Submitted to: American Society of Agronomy Abstracts
Publication Type: Abstract Only
Publication Acceptance Date: 11/16/2006
Publication Date: 11/16/2006
Citation: Williams, C., Liebman, M., Edwards, J.W., James, D.E., Herzmann, D., Singer, J.W., Arritt, R. 2006. Use of aggregated environment data to predict spatial variation of crop yields across a landscape. American Society of Agronomy Abstracts. P314-3.

Interpretive Summary:

Technical Abstract: Crop yield variability is effected by environmental heterogeneity at various scales. “Scaling-up” of locally-derived process-based models has not been universally successful in accurately modeling patterns of yield association with environmental characteristics at broader spatial scales. Use of remotely-sensed spatially-referenced environmental data and geographic information systems (GIS), combined with autoregression statistical techniques offers an opportunity to meet the challenge of predicting broader-scale patterns of yield variability in relation to crop-relevant environmental parameters.

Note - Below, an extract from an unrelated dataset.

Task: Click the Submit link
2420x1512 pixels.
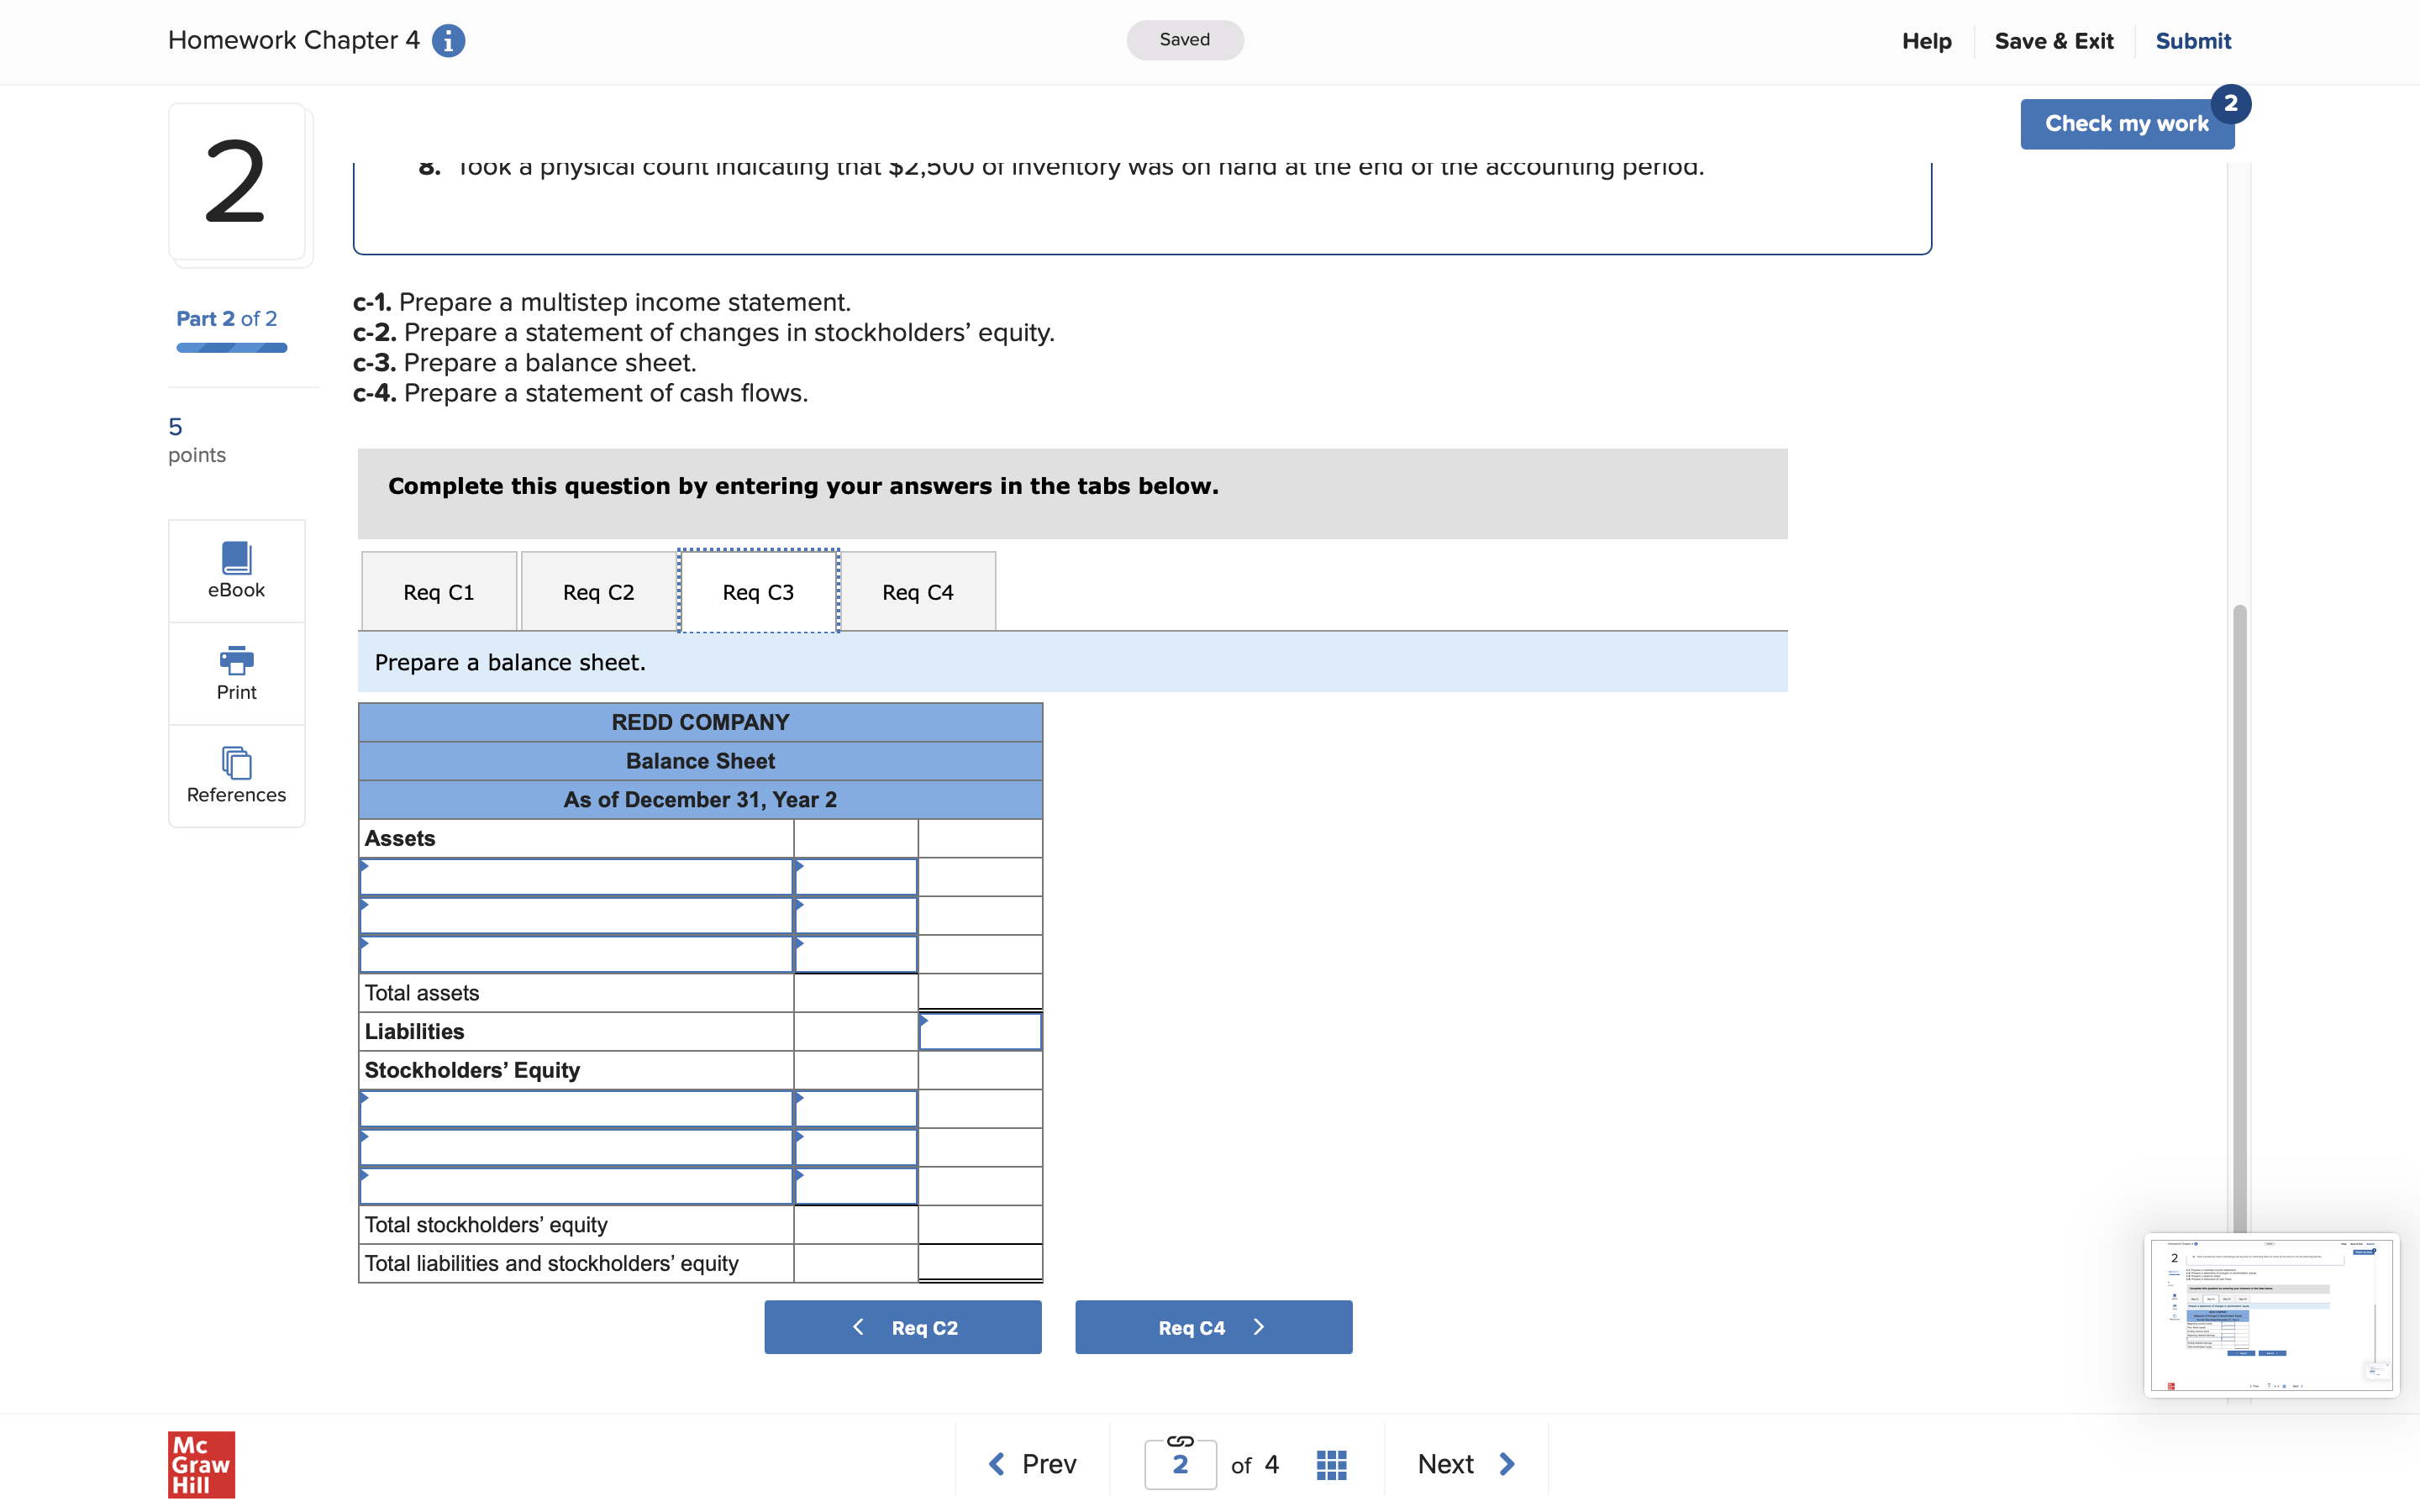Action: (2192, 41)
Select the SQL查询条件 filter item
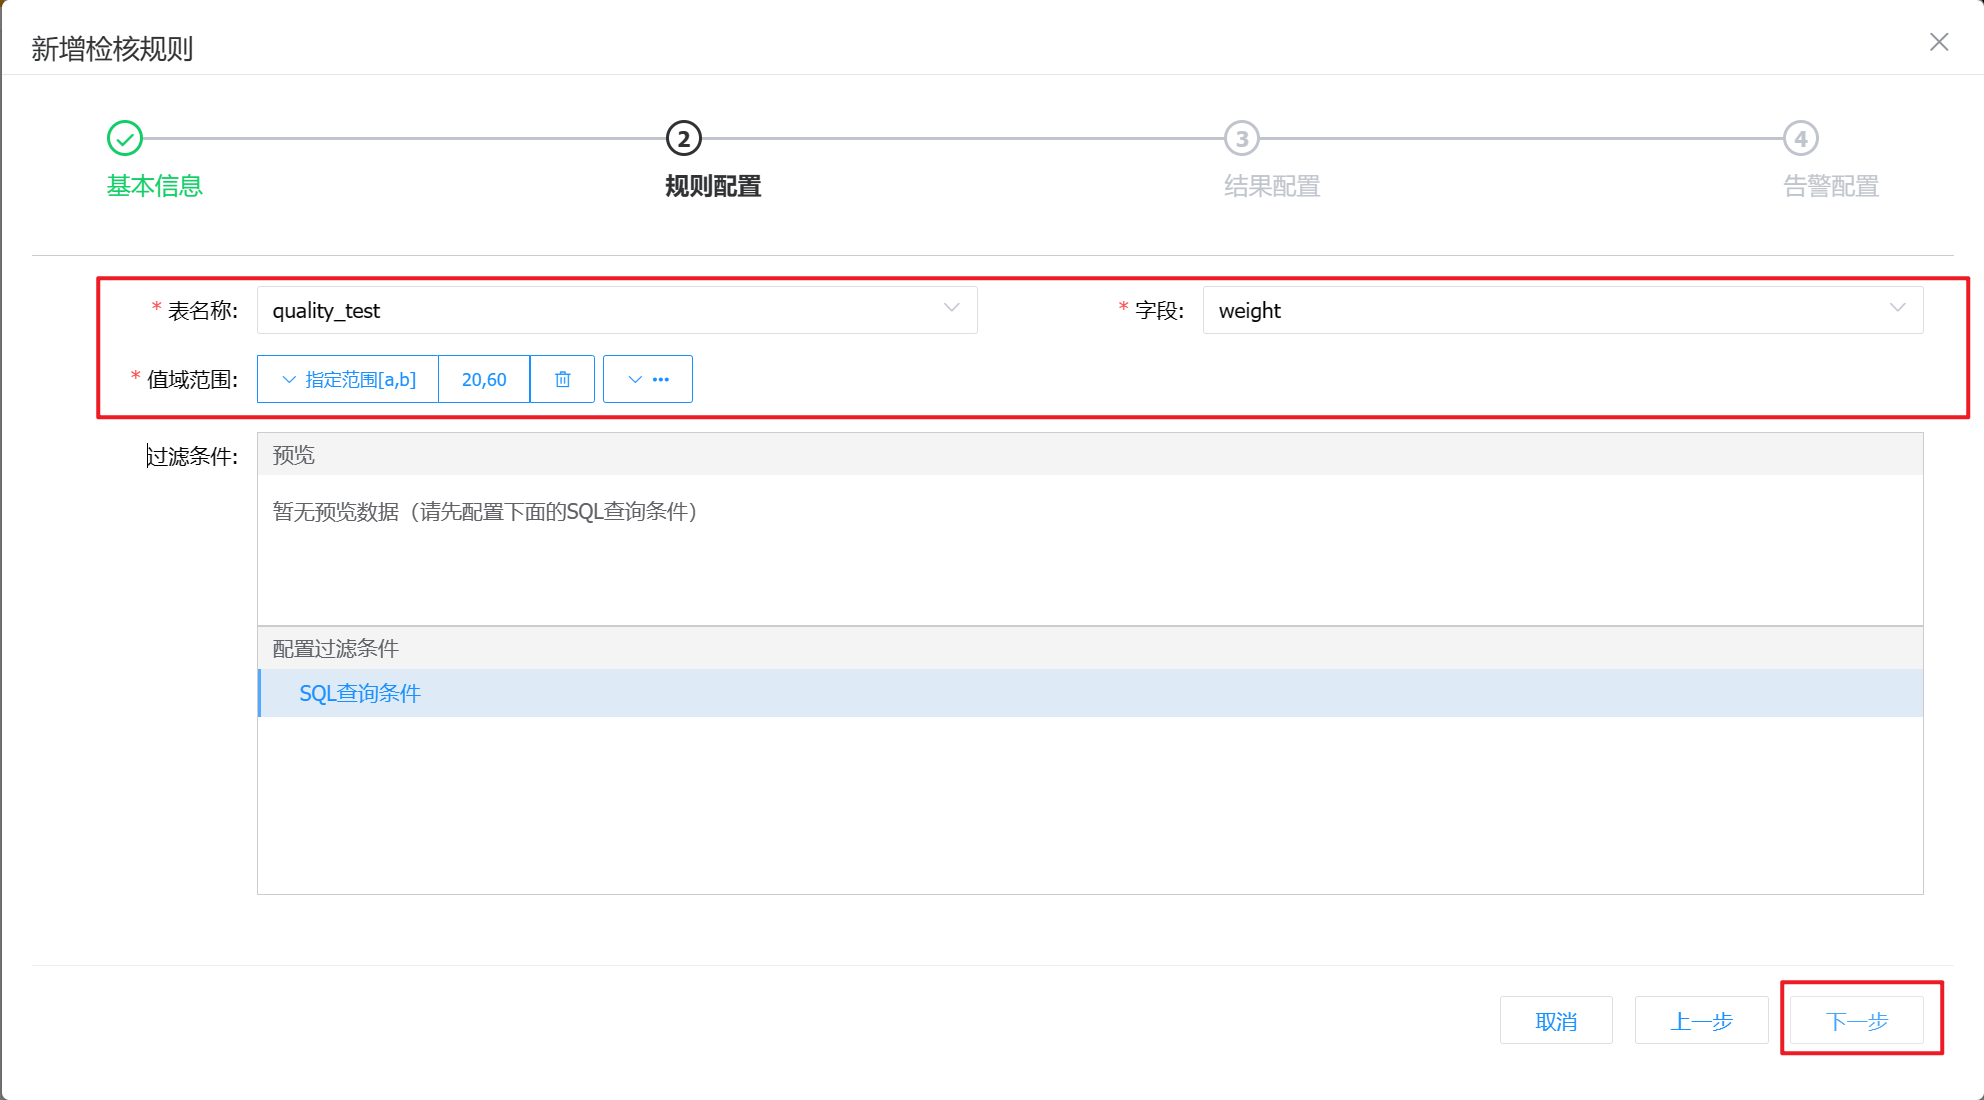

Such information could aid in improved strategic agro-ecological and economic decision-making beyond the farm enterprise. The aim of this study was to model spatial distribution of crop yields and their interannual variability among counties in Iowa, U.S.A, based on the hypothesis that mean county-level environmental characteristics were predictors of mean county-level, long-term crop yields. We used a raster GIS to derive values for a limited set of environmental predictors which were then used to predict yield using autoregression. Predictors included county-level means and standard deviations of climatic, edaphic and topographic environmental attributes. Both predictor types were significant in predicting yields of corn (Zea mays), soybean (Glycine max), alfalfa (Medicago sativa), and oat (Avena sativa).